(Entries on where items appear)
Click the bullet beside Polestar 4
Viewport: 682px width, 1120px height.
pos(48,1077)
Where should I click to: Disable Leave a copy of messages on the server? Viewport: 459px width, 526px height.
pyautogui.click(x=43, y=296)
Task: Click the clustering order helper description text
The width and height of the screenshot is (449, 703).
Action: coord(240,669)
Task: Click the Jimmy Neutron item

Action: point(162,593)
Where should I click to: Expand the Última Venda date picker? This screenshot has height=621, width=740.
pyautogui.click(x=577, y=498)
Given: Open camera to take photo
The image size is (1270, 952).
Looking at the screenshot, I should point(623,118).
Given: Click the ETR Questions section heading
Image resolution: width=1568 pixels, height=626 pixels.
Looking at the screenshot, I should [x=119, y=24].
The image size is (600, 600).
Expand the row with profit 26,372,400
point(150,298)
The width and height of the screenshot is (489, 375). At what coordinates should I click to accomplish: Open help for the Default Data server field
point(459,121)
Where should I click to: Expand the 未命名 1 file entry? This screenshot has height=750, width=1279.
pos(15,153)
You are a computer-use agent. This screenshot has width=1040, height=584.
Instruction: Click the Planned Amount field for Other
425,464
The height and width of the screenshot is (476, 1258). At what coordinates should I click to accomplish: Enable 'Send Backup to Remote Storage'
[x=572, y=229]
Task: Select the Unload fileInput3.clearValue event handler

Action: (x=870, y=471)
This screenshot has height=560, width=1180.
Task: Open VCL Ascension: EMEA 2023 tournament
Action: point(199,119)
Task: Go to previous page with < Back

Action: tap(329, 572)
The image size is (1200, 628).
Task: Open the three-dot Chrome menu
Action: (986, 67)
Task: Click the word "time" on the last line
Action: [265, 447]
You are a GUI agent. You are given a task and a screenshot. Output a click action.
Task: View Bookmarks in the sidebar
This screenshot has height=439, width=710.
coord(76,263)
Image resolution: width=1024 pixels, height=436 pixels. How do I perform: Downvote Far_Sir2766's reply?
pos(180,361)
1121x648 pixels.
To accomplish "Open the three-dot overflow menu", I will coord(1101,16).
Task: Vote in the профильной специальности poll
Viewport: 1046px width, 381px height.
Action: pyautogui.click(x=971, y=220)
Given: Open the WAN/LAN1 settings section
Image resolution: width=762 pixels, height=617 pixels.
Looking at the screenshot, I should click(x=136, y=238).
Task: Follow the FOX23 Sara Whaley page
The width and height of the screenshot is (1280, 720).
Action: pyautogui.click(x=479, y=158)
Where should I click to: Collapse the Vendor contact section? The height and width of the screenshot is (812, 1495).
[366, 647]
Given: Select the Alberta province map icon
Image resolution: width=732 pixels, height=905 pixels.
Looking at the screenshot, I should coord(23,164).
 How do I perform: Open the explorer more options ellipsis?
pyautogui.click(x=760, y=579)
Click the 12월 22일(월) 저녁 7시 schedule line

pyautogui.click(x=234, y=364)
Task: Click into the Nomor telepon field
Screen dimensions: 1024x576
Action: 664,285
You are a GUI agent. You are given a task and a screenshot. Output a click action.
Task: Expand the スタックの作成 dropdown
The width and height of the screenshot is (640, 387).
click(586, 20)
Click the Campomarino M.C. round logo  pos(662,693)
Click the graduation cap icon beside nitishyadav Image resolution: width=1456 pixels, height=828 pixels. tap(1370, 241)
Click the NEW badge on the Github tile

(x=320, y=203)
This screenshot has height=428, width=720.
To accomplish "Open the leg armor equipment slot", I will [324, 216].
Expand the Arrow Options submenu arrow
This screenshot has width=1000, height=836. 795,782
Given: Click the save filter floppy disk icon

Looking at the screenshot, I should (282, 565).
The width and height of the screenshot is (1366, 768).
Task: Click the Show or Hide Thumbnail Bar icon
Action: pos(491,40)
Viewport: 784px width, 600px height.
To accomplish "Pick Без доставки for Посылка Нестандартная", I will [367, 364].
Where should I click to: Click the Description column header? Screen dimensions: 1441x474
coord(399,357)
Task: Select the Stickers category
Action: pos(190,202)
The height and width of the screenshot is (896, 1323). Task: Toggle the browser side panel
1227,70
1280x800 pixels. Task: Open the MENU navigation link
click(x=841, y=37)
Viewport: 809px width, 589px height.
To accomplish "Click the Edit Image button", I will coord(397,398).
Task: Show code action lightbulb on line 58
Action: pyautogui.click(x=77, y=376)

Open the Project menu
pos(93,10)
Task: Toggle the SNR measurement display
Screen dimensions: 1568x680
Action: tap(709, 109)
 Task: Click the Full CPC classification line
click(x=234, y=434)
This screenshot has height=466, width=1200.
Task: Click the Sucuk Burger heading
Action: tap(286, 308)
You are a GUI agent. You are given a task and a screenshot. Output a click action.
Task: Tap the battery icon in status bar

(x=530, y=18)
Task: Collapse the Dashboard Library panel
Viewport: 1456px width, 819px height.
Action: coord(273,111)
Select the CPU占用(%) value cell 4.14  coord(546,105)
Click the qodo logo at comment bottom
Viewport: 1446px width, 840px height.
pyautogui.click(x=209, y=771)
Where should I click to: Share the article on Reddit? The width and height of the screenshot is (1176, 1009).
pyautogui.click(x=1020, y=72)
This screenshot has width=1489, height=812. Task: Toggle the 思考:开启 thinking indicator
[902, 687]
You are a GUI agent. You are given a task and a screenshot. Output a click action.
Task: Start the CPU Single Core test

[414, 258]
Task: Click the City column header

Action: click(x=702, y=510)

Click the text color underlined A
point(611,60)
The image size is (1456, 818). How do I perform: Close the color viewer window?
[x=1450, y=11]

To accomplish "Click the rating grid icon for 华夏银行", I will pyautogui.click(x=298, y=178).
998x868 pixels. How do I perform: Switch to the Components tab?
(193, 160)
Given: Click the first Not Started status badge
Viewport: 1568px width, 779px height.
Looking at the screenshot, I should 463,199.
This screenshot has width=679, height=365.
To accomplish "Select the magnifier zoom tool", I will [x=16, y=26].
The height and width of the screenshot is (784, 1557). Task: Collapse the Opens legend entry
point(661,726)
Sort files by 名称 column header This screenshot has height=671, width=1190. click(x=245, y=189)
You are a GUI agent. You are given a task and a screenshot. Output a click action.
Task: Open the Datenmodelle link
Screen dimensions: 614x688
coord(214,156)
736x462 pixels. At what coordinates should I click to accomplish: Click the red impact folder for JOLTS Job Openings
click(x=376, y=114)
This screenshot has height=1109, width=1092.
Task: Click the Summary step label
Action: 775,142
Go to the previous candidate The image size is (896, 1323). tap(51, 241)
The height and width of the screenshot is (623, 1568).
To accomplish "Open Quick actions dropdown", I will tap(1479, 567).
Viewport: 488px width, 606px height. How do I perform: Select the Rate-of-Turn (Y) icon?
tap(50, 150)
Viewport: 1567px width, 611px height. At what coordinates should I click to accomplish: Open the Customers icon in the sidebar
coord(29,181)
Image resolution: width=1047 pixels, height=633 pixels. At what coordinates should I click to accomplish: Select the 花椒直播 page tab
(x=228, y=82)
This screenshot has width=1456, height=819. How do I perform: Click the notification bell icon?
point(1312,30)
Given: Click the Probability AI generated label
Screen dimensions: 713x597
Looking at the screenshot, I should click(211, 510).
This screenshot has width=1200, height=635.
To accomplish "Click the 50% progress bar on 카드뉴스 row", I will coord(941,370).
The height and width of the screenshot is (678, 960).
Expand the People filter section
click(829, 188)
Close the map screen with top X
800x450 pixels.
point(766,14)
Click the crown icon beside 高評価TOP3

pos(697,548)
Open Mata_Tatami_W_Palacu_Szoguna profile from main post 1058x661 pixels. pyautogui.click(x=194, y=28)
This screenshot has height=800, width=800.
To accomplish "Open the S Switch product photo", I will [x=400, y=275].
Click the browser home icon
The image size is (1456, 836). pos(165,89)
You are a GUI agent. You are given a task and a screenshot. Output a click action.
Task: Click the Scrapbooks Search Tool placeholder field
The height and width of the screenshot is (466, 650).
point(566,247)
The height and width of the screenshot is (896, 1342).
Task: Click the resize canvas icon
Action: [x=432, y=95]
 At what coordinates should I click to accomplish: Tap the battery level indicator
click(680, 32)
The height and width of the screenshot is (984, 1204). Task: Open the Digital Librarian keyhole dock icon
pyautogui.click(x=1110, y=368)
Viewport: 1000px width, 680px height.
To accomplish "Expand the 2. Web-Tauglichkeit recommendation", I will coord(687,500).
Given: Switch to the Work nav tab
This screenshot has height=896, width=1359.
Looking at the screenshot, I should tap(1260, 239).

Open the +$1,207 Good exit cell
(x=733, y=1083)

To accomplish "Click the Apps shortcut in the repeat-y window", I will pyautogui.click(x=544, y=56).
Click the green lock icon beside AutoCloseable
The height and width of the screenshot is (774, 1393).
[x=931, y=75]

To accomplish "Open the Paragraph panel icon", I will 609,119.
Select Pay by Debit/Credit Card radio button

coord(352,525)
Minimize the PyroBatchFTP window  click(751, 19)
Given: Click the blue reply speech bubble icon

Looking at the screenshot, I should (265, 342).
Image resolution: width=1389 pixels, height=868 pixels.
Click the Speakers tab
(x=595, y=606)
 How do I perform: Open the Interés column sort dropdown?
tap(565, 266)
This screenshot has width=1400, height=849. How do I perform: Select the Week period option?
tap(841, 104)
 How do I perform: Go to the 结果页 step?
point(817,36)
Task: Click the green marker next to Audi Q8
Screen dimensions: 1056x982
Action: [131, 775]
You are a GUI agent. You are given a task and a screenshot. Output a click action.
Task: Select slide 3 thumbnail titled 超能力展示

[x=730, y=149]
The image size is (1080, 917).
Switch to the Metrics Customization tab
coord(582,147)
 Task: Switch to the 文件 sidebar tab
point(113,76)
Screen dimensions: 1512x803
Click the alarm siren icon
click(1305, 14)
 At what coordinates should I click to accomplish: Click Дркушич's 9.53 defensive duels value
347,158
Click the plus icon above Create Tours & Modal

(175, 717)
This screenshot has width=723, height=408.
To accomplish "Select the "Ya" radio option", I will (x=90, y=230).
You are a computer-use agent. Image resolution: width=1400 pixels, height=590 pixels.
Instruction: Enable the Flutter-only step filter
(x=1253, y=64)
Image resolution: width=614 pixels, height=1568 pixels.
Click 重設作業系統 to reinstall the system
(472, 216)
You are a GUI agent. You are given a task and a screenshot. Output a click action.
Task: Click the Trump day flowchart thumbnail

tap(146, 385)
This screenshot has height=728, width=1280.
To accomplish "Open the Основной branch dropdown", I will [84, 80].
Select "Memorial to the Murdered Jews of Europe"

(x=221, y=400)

### Directions for this task
Rewrite the material from the line with "Given: Click the ETR" up to and including the line with "Action: [265, 447]", substituting "Actual Amount" for "Planned Amount" and leaving everything else unchanged. Give only those lines.

### Response to this task
Given: Click the ETR Questions section heading
Image resolution: width=1568 pixels, height=626 pixels.
Looking at the screenshot, I should [x=119, y=24].
The image size is (600, 600).
Expand the row with profit 26,372,400
point(150,298)
The width and height of the screenshot is (489, 375). At what coordinates should I click to accomplish: Open help for the Default Data server field
point(459,121)
Where should I click to: Expand the 未命名 1 file entry? This screenshot has height=750, width=1279.
pos(15,153)
You are a computer-use agent. This screenshot has width=1040, height=584.
Instruction: Click the Actual Amount field for Other
425,464
The height and width of the screenshot is (476, 1258). At what coordinates should I click to accomplish: Enable 'Send Backup to Remote Storage'
[x=572, y=229]
Task: Select the Unload fileInput3.clearValue event handler

Action: (x=870, y=471)
This screenshot has height=560, width=1180.
Task: Open VCL Ascension: EMEA 2023 tournament
Action: point(199,119)
Task: Go to previous page with < Back

Action: tap(329, 572)
The image size is (1200, 628).
Task: Open the three-dot Chrome menu
Action: (986, 67)
Task: Click the word "time" on the last line
Action: [265, 447]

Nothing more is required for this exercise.